## GOAL
Print all of the records below line for line, without changing anything.

[Records for finding displayed items]
-*-*-
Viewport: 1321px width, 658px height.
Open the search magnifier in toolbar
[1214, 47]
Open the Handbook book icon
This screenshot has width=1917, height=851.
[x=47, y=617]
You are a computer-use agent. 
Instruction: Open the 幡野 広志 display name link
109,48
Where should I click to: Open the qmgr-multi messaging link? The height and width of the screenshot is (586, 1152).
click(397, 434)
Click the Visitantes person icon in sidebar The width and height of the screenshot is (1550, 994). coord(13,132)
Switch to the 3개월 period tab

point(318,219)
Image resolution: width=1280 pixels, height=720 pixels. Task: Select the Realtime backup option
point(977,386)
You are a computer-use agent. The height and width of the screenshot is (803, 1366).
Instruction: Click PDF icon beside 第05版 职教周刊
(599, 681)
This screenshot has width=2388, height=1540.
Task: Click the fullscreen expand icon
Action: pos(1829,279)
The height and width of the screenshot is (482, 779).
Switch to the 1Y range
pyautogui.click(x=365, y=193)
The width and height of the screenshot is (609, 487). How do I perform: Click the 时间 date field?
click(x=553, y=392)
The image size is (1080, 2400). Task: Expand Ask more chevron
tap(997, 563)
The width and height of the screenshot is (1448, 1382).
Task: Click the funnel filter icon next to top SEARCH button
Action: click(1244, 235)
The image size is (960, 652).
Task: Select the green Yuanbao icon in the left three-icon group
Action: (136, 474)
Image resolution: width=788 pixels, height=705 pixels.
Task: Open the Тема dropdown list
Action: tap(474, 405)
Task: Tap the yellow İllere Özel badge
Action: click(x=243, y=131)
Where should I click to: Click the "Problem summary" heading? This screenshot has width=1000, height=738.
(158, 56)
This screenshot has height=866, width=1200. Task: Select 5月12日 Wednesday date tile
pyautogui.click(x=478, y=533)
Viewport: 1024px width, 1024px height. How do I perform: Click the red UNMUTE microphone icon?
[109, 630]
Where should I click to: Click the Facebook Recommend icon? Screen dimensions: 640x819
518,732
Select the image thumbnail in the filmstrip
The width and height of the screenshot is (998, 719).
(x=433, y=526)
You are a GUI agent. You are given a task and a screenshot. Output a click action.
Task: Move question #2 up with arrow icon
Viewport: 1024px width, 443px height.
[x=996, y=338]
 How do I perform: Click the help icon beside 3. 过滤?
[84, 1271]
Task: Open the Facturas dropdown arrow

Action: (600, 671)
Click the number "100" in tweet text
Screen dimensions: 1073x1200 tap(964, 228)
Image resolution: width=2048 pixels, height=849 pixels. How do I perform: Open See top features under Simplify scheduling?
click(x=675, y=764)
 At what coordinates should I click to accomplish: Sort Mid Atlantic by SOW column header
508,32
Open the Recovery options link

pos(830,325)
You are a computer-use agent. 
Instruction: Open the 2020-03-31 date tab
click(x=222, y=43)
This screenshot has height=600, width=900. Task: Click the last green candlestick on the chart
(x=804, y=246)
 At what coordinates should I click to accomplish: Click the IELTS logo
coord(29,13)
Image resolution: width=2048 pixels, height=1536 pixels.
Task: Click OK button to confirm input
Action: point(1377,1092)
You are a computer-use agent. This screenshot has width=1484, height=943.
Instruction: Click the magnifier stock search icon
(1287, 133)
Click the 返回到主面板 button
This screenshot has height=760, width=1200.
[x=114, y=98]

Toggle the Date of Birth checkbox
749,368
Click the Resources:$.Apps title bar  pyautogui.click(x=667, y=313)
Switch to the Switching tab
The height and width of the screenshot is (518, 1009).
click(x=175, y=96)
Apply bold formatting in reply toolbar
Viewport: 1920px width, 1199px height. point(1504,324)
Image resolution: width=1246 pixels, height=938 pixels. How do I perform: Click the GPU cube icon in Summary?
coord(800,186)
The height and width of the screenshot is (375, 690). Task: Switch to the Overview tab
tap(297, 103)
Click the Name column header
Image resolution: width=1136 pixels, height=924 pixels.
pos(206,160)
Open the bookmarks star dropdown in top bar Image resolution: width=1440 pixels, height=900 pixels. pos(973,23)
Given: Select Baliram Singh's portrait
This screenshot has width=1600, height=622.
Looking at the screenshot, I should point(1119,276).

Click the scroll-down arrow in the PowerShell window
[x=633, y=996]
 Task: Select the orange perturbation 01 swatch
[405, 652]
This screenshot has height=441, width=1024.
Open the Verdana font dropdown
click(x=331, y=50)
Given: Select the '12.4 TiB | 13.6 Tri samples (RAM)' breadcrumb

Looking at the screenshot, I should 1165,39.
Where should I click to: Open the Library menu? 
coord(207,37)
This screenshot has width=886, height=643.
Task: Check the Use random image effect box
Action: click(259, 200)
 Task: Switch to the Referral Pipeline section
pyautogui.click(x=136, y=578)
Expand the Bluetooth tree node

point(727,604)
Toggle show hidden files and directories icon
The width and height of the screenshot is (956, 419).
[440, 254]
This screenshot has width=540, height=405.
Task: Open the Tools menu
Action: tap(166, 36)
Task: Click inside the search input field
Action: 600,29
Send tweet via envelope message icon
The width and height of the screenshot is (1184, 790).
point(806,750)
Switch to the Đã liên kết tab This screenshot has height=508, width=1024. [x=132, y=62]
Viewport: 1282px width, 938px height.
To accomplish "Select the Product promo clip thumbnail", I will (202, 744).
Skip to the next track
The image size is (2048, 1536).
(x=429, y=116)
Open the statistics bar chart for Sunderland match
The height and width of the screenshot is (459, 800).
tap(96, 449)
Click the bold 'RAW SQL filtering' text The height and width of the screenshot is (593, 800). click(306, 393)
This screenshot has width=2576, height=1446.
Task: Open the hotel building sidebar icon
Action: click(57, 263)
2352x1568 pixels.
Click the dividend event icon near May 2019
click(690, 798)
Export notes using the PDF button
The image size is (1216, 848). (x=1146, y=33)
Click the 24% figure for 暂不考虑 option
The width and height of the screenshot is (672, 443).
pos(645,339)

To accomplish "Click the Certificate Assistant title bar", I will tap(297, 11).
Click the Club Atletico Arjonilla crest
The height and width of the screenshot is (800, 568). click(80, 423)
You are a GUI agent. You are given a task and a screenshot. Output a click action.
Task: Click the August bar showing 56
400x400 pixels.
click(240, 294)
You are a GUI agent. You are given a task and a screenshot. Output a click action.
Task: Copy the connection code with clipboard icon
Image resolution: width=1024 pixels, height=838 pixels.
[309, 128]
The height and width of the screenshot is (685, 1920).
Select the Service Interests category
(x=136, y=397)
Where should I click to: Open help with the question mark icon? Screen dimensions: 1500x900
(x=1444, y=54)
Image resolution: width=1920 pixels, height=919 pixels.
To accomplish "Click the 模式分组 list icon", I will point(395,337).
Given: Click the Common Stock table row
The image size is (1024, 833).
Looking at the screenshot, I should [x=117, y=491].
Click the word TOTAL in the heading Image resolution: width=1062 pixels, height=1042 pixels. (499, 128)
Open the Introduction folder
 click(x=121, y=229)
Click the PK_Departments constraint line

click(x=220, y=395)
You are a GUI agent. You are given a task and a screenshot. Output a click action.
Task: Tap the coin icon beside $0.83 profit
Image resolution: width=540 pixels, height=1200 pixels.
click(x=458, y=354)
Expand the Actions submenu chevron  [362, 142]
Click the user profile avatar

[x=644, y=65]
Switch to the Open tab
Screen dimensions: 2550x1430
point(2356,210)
-*-*-
## EXERCISE ANSWER
Viewport: 1321px width, 658px height.
Open the search magnifier in toolbar
[1214, 47]
Open the Handbook book icon
This screenshot has width=1917, height=851.
[x=47, y=617]
You are a computer-use agent. 
Instruction: Open the 幡野 広志 display name link
109,48
Where should I click to: Open the qmgr-multi messaging link? The height and width of the screenshot is (586, 1152).
click(397, 434)
Click the Visitantes person icon in sidebar The width and height of the screenshot is (1550, 994). coord(13,132)
Switch to the 3개월 period tab

point(318,219)
Image resolution: width=1280 pixels, height=720 pixels. Task: Select the Realtime backup option
point(977,386)
You are a computer-use agent. The height and width of the screenshot is (803, 1366).
Instruction: Click PDF icon beside 第05版 职教周刊
(599, 681)
This screenshot has width=2388, height=1540.
Task: Click the fullscreen expand icon
Action: pos(1829,279)
The height and width of the screenshot is (482, 779).
Switch to the 1Y range
pyautogui.click(x=365, y=193)
The width and height of the screenshot is (609, 487). How do I perform: Click the 时间 date field?
click(x=553, y=392)
The image size is (1080, 2400). Task: Expand Ask more chevron
tap(997, 563)
The width and height of the screenshot is (1448, 1382).
Task: Click the funnel filter icon next to top SEARCH button
Action: click(1244, 235)
The image size is (960, 652).
Task: Select the green Yuanbao icon in the left three-icon group
Action: (136, 474)
Image resolution: width=788 pixels, height=705 pixels.
Task: Open the Тема dropdown list
Action: tap(474, 405)
Task: Tap the yellow İllere Özel badge
Action: click(x=243, y=131)
Where should I click to: Click the "Problem summary" heading? This screenshot has width=1000, height=738.
(158, 56)
This screenshot has height=866, width=1200. Task: Select 5月12日 Wednesday date tile
pyautogui.click(x=478, y=533)
Viewport: 1024px width, 1024px height. How do I perform: Click the red UNMUTE microphone icon?
[109, 630]
Where should I click to: Click the Facebook Recommend icon? Screen dimensions: 640x819
518,732
Select the image thumbnail in the filmstrip
The width and height of the screenshot is (998, 719).
(x=433, y=526)
You are a GUI agent. You are given a task and a screenshot. Output a click action.
Task: Move question #2 up with arrow icon
Viewport: 1024px width, 443px height.
[x=996, y=338]
 How do I perform: Click the help icon beside 3. 过滤?
[84, 1271]
Task: Open the Facturas dropdown arrow

Action: (600, 671)
Click the number "100" in tweet text
Screen dimensions: 1073x1200 tap(964, 228)
Image resolution: width=2048 pixels, height=849 pixels. How do I perform: Open See top features under Simplify scheduling?
click(x=675, y=764)
 At what coordinates should I click to accomplish: Sort Mid Atlantic by SOW column header
508,32
Open the Recovery options link

pos(830,325)
You are a computer-use agent. 
Instruction: Open the 2020-03-31 date tab
click(x=222, y=43)
This screenshot has height=600, width=900. Task: Click the last green candlestick on the chart
(x=804, y=246)
 At what coordinates should I click to accomplish: Click the IELTS logo
coord(29,13)
Image resolution: width=2048 pixels, height=1536 pixels.
Task: Click OK button to confirm input
Action: point(1377,1092)
You are a computer-use agent. This screenshot has width=1484, height=943.
Instruction: Click the magnifier stock search icon
(1287, 133)
Click the 返回到主面板 button
This screenshot has height=760, width=1200.
[x=114, y=98]

Toggle the Date of Birth checkbox
749,368
Click the Resources:$.Apps title bar  pyautogui.click(x=667, y=313)
Switch to the Switching tab
The height and width of the screenshot is (518, 1009).
click(x=175, y=96)
Apply bold formatting in reply toolbar
Viewport: 1920px width, 1199px height. point(1504,324)
Image resolution: width=1246 pixels, height=938 pixels. How do I perform: Click the GPU cube icon in Summary?
coord(800,186)
The height and width of the screenshot is (375, 690). Task: Switch to the Overview tab
tap(297, 103)
Click the Name column header
Image resolution: width=1136 pixels, height=924 pixels.
pos(206,160)
Open the bookmarks star dropdown in top bar Image resolution: width=1440 pixels, height=900 pixels. pos(973,23)
Given: Select Baliram Singh's portrait
This screenshot has width=1600, height=622.
Looking at the screenshot, I should point(1119,276).

Click the scroll-down arrow in the PowerShell window
[x=633, y=996]
 Task: Select the orange perturbation 01 swatch
[405, 652]
This screenshot has height=441, width=1024.
Open the Verdana font dropdown
click(x=331, y=50)
Given: Select the '12.4 TiB | 13.6 Tri samples (RAM)' breadcrumb

Looking at the screenshot, I should 1165,39.
Where should I click to: Open the Library menu? 
coord(207,37)
This screenshot has width=886, height=643.
Task: Check the Use random image effect box
Action: click(259, 200)
 Task: Switch to the Referral Pipeline section
pyautogui.click(x=136, y=578)
Expand the Bluetooth tree node

point(727,604)
Toggle show hidden files and directories icon
The width and height of the screenshot is (956, 419).
[440, 254]
This screenshot has width=540, height=405.
Task: Open the Tools menu
Action: tap(166, 36)
Task: Click inside the search input field
Action: 600,29
Send tweet via envelope message icon
The width and height of the screenshot is (1184, 790).
point(806,750)
Switch to the Đã liên kết tab This screenshot has height=508, width=1024. [x=132, y=62]
Viewport: 1282px width, 938px height.
To accomplish "Select the Product promo clip thumbnail", I will (202, 744).
Skip to the next track
The image size is (2048, 1536).
(x=429, y=116)
Open the statistics bar chart for Sunderland match
The height and width of the screenshot is (459, 800).
tap(96, 449)
Click the bold 'RAW SQL filtering' text The height and width of the screenshot is (593, 800). click(306, 393)
This screenshot has width=2576, height=1446.
Task: Open the hotel building sidebar icon
Action: click(57, 263)
2352x1568 pixels.
Click the dividend event icon near May 2019
click(690, 798)
Export notes using the PDF button
The image size is (1216, 848). (x=1146, y=33)
Click the 24% figure for 暂不考虑 option
The width and height of the screenshot is (672, 443).
pos(645,339)

To accomplish "Click the Certificate Assistant title bar", I will tap(297, 11).
Click the Club Atletico Arjonilla crest
The height and width of the screenshot is (800, 568). click(80, 423)
You are a GUI agent. You are given a task and a screenshot. Output a click action.
Task: Click the August bar showing 56
400x400 pixels.
click(240, 294)
You are a GUI agent. You are given a task and a screenshot. Output a click action.
Task: Copy the connection code with clipboard icon
Image resolution: width=1024 pixels, height=838 pixels.
[309, 128]
The height and width of the screenshot is (685, 1920).
Select the Service Interests category
(x=136, y=397)
Where should I click to: Open help with the question mark icon? Screen dimensions: 1500x900
(x=1444, y=54)
Image resolution: width=1920 pixels, height=919 pixels.
To accomplish "Click the 模式分组 list icon", I will point(395,337).
Given: Click the Common Stock table row
The image size is (1024, 833).
Looking at the screenshot, I should [x=117, y=491].
Click the word TOTAL in the heading Image resolution: width=1062 pixels, height=1042 pixels. (499, 128)
Open the Introduction folder
 click(x=121, y=229)
Click the PK_Departments constraint line

click(x=220, y=395)
You are a GUI agent. You are given a task and a screenshot. Output a click action.
Task: Tap the coin icon beside $0.83 profit
Image resolution: width=540 pixels, height=1200 pixels.
click(x=458, y=354)
Expand the Actions submenu chevron  [362, 142]
Click the user profile avatar

[x=644, y=65]
Switch to the Open tab
Screen dimensions: 2550x1430
point(2356,210)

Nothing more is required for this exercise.